**Records to use:**
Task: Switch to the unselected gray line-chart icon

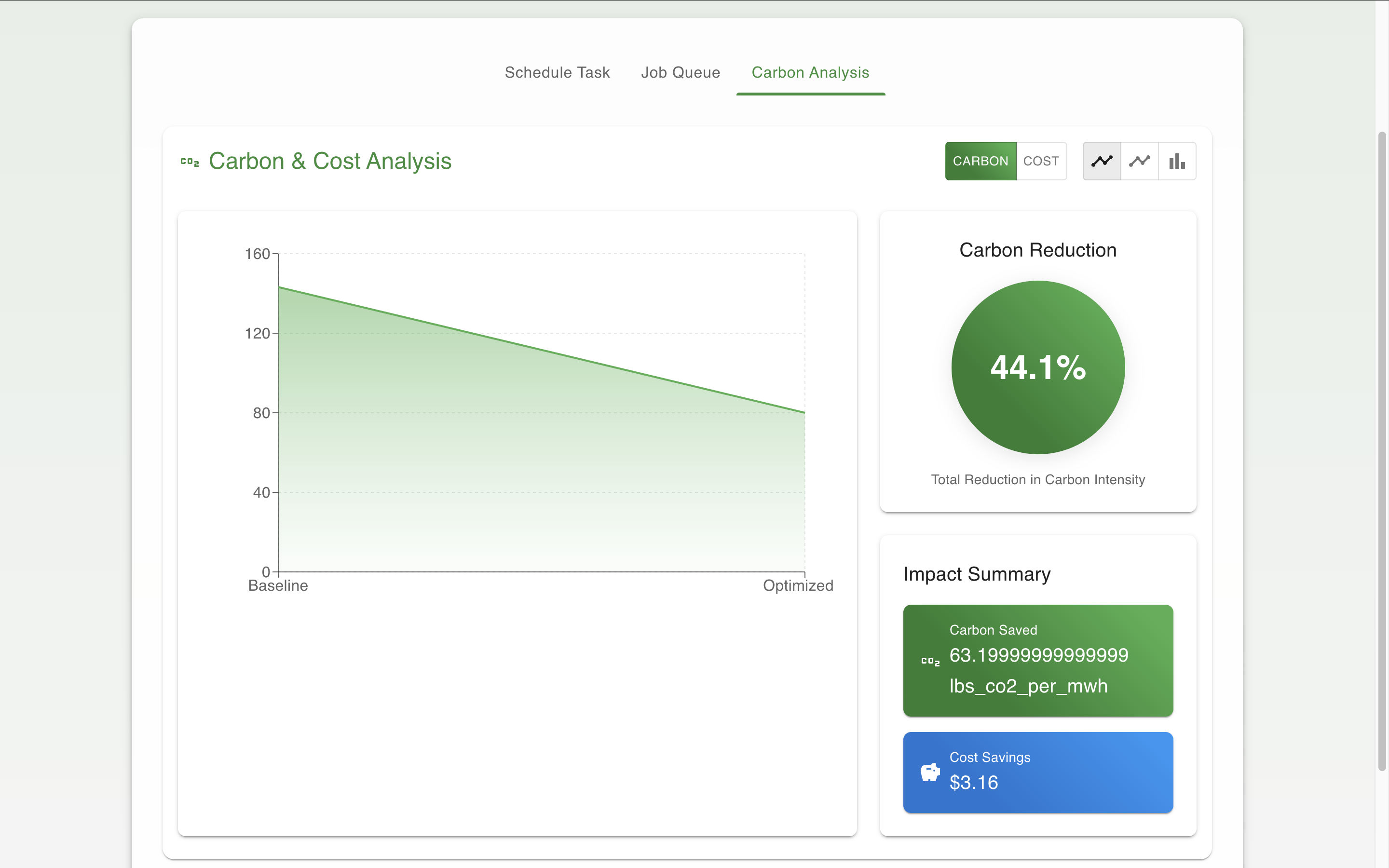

==

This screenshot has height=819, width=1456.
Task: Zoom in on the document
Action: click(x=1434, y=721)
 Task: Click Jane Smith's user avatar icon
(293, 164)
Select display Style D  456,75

--

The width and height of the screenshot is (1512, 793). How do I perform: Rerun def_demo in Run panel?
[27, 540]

**Exercise directions:** The lines above from the one with "Task: Click Jane Smith's user avatar icon" through the one with "Select display Style" are to be duplicated exactly, ends included, with nothing added.

**Result of this task:**
 Task: Click Jane Smith's user avatar icon
(293, 164)
Select display Style D  456,75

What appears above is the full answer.